» LISTED RECORDS

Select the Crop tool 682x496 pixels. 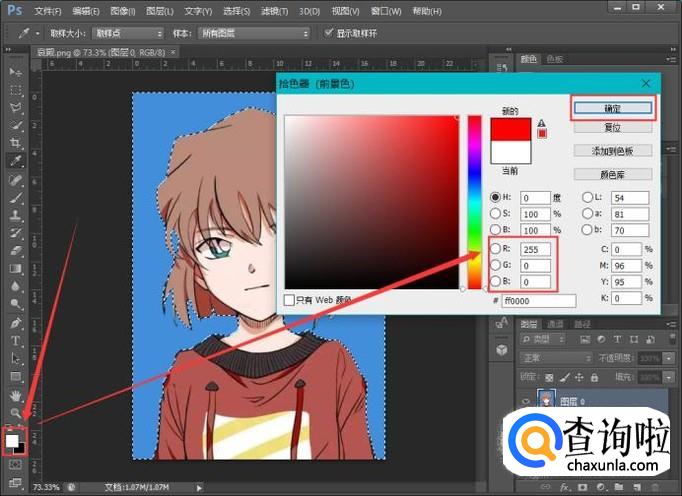click(x=16, y=143)
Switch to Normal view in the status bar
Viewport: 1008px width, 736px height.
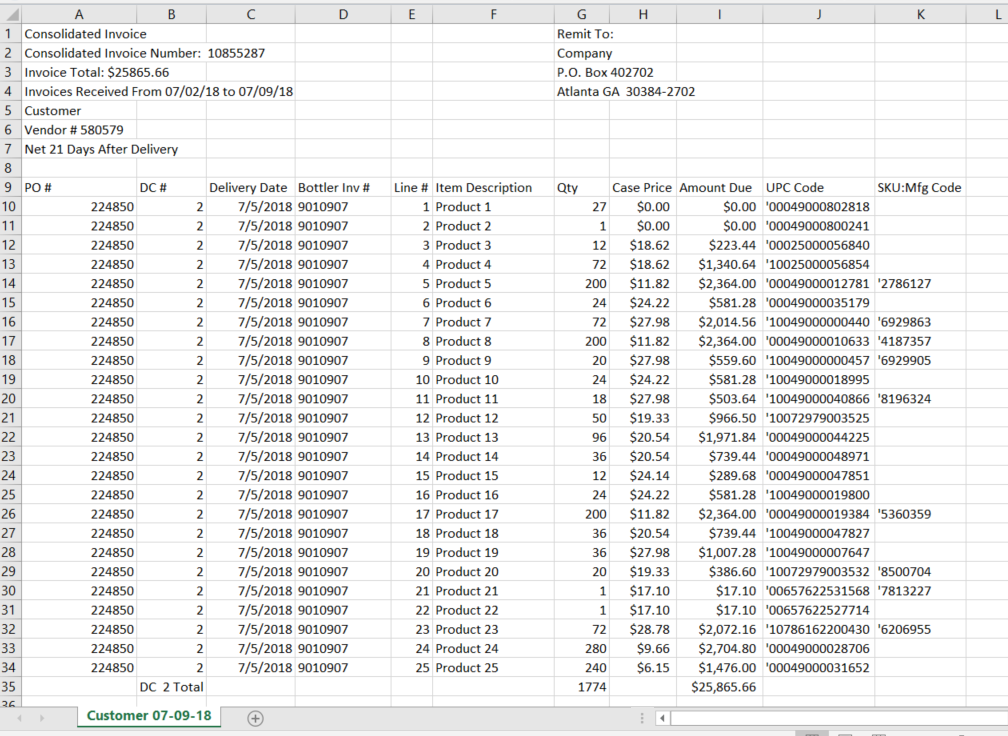point(813,732)
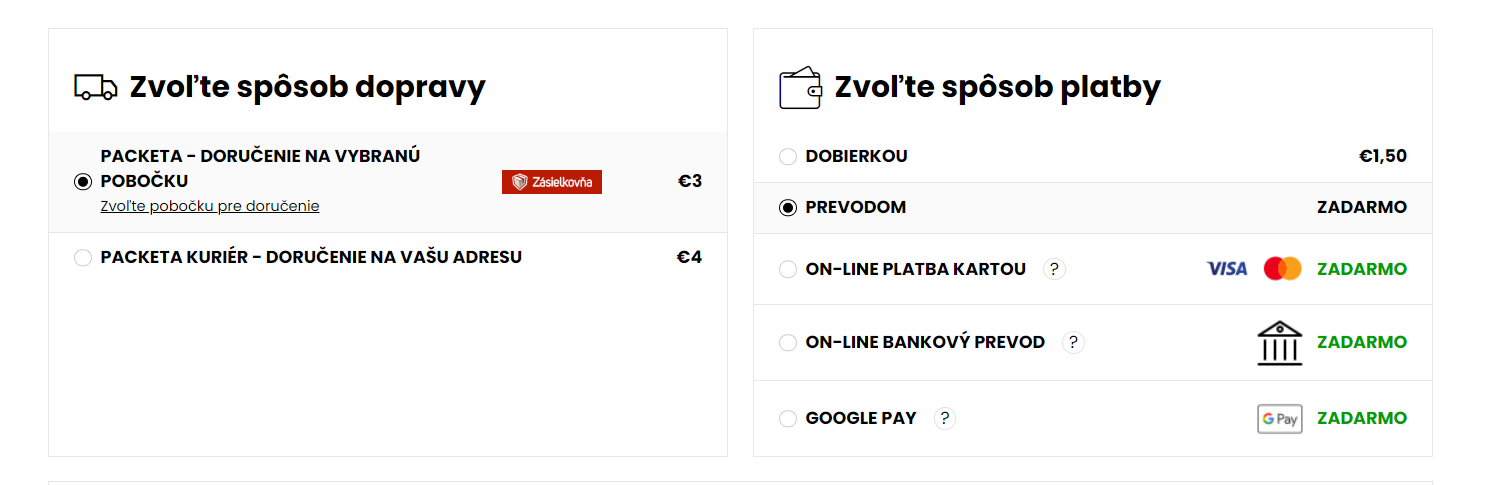Click the delivery truck icon
Viewport: 1486px width, 485px height.
coord(96,87)
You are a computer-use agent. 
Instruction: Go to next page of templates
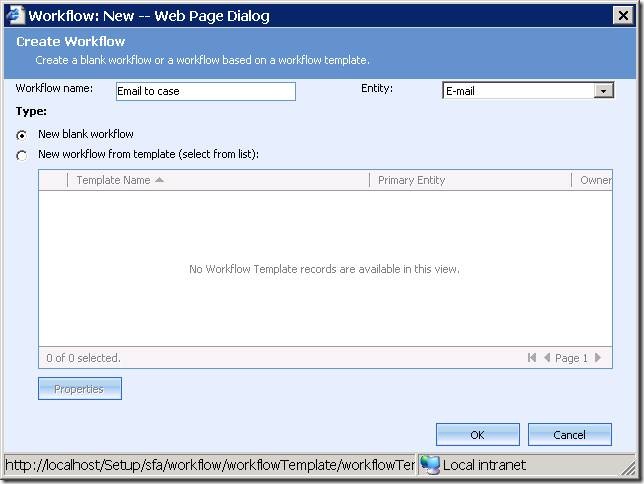point(598,358)
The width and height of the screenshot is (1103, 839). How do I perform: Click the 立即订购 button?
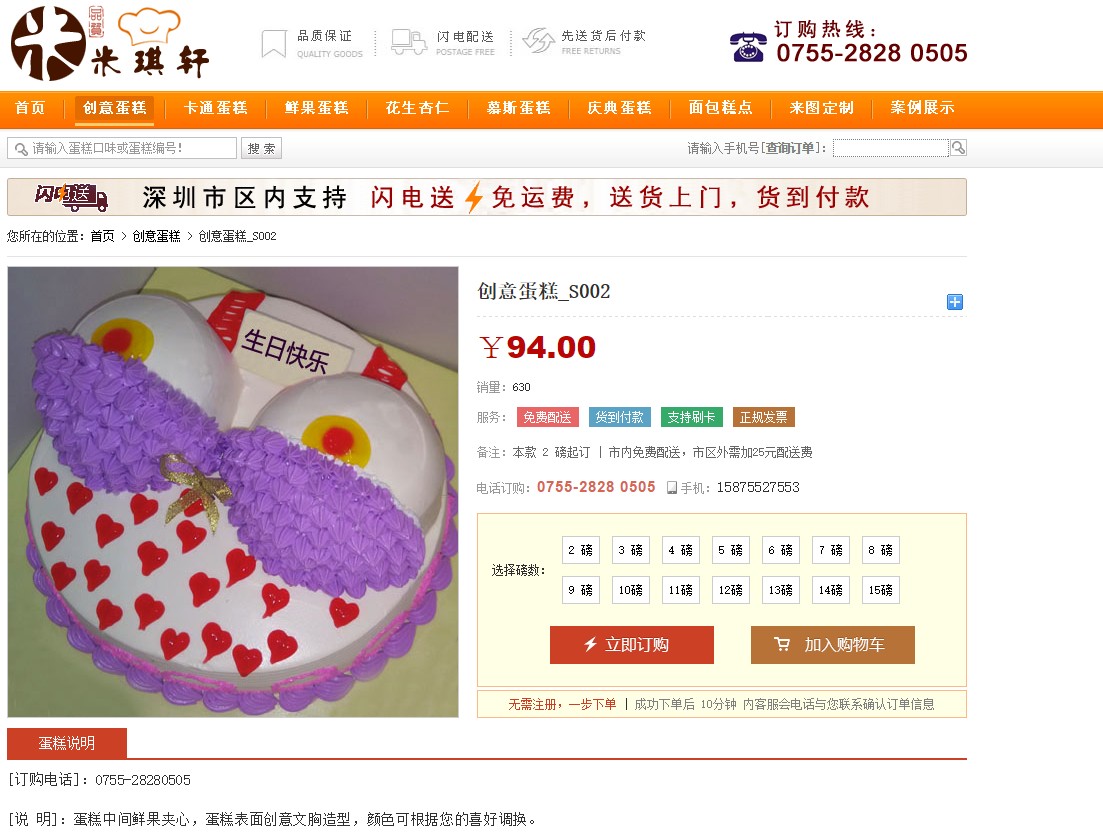632,645
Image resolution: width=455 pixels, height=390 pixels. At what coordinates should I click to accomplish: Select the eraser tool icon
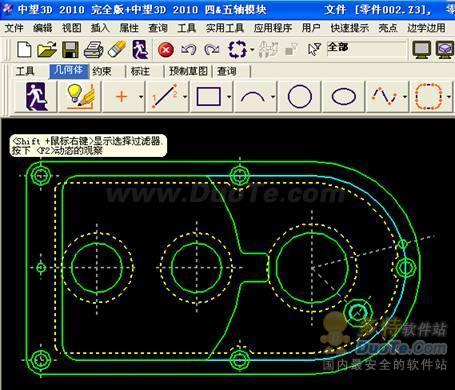coord(117,50)
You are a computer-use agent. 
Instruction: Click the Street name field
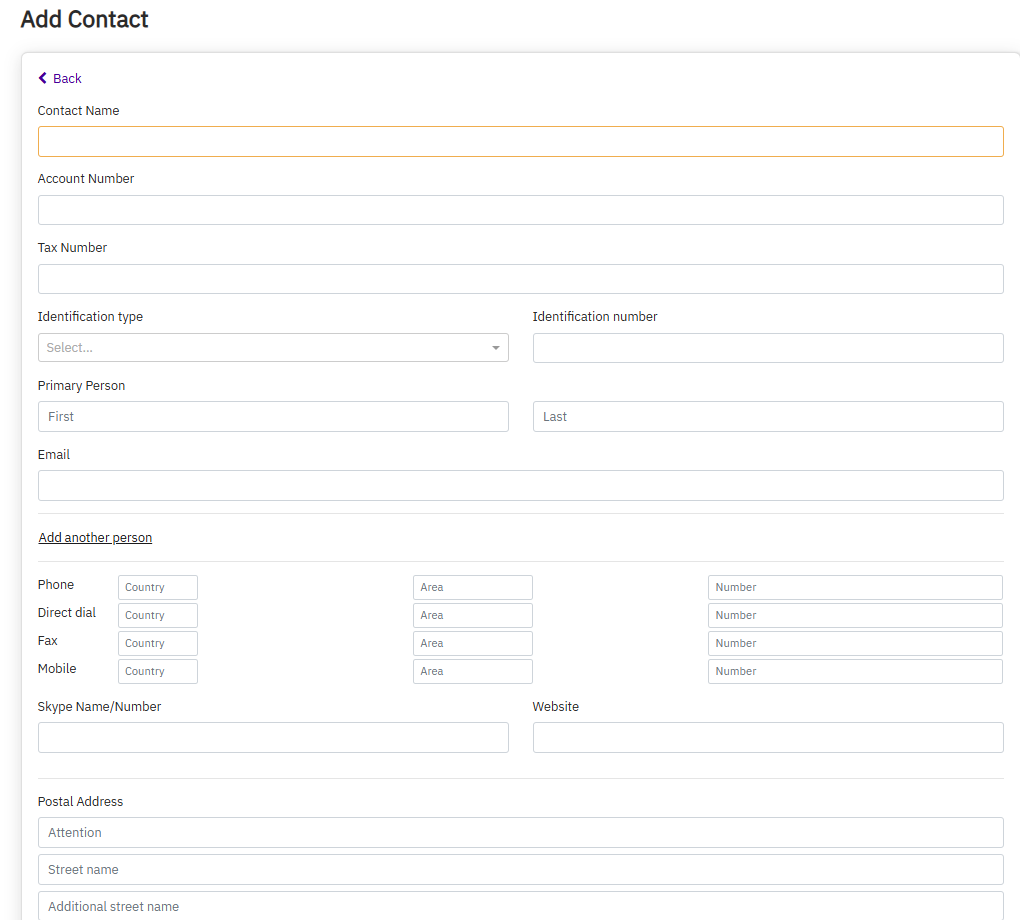520,870
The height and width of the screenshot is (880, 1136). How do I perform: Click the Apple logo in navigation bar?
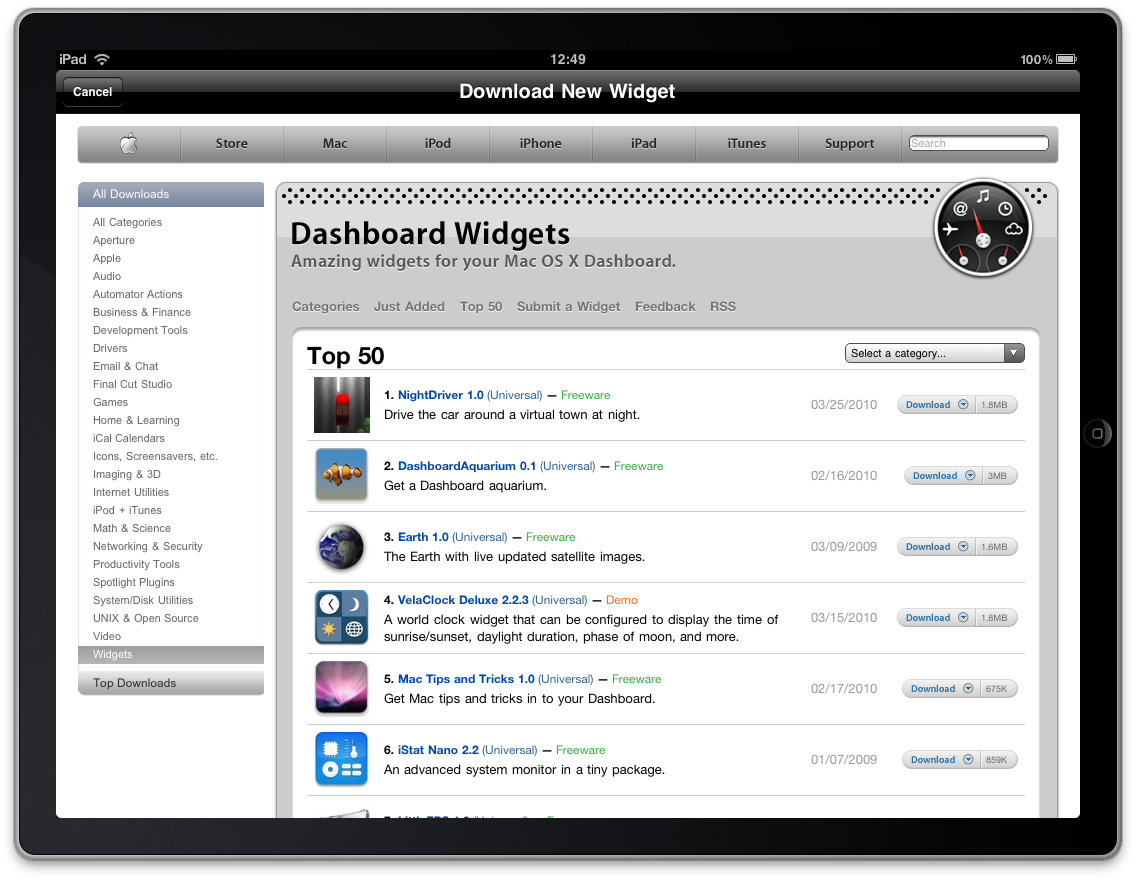coord(129,144)
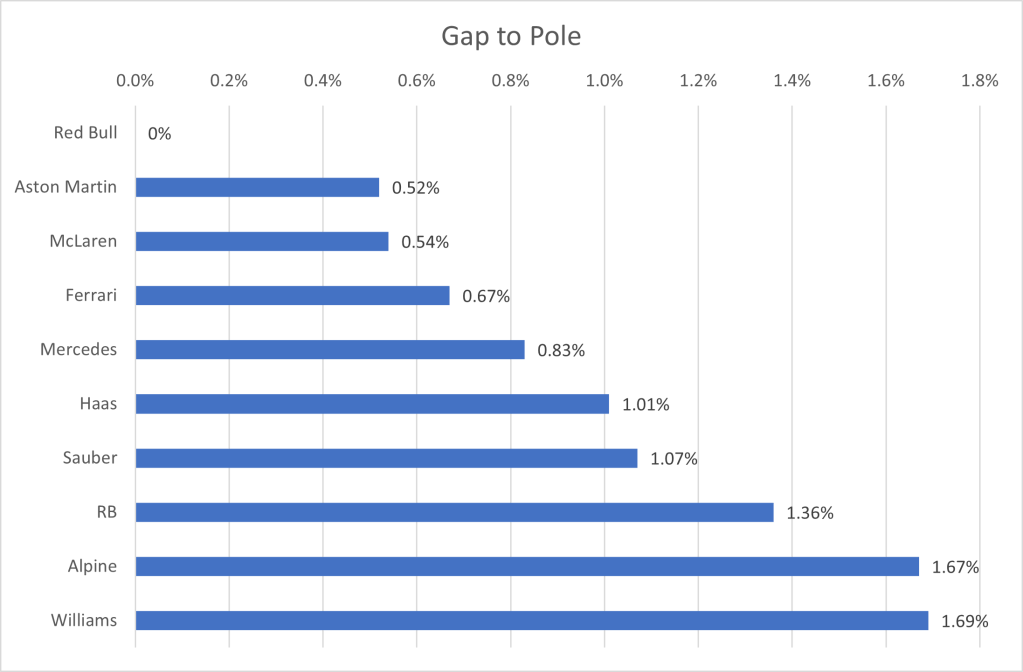This screenshot has width=1023, height=672.
Task: Select the 0.83% data label
Action: (560, 350)
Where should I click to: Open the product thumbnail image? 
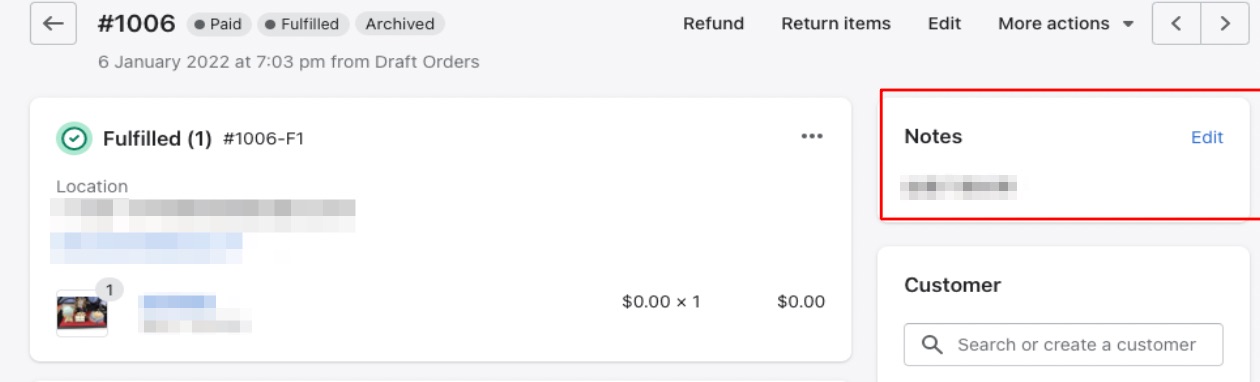point(82,313)
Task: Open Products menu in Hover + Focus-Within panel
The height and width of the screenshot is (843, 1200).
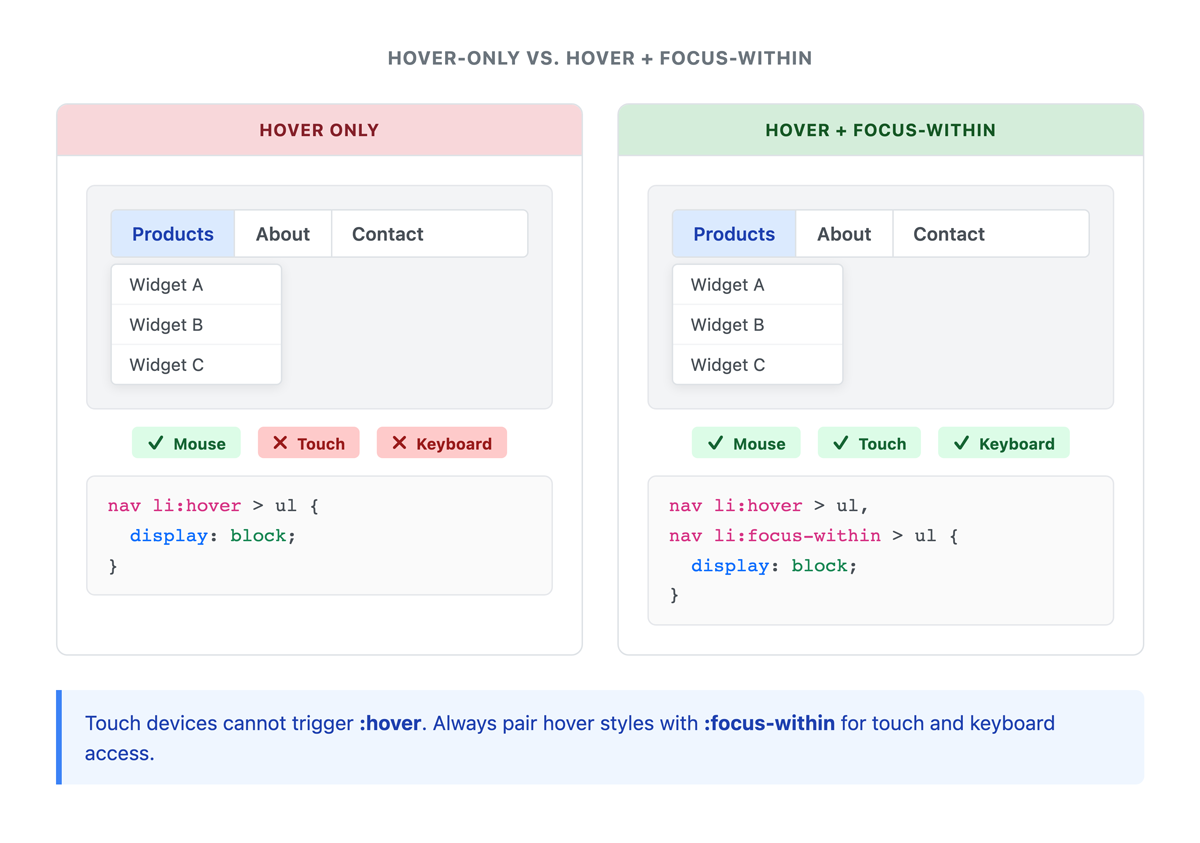Action: 734,234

» WHAT IS NEEDED
Up in the listing, locate the line with "Switch to Normal view in the status bar"; print it and every line after it down to the line with "Task: Open Products", which is included too. Skip the pictures.

» TASK RESULT
Switch to Normal view in the status bar
Viewport: 1008px width, 736px height.
point(813,732)
Click the delivery truck icon
Viewport: 1486px width, 485px height.
coord(96,87)
You are a computer-use agent. 
Instruction: Go to next page of templates
point(598,358)
The width and height of the screenshot is (1103, 839). How do I perform: Click the 立即订购 button?
632,645
Image resolution: width=455 pixels, height=390 pixels. At what coordinates should I click to accomplish: Select the eraser tool icon
coord(117,50)
You are a computer-use agent. 
Instruction: Click the Street name field
520,870
The height and width of the screenshot is (880, 1136). How do I perform: Click the Apple logo in navigation bar?
coord(129,144)
This screenshot has width=1023, height=672.
Task: Select the 0.83% data label
Action: (560, 350)
Where should I click to: Open the product thumbnail image? 
point(82,313)
Task: Open Products menu in Hover + Focus-Within panel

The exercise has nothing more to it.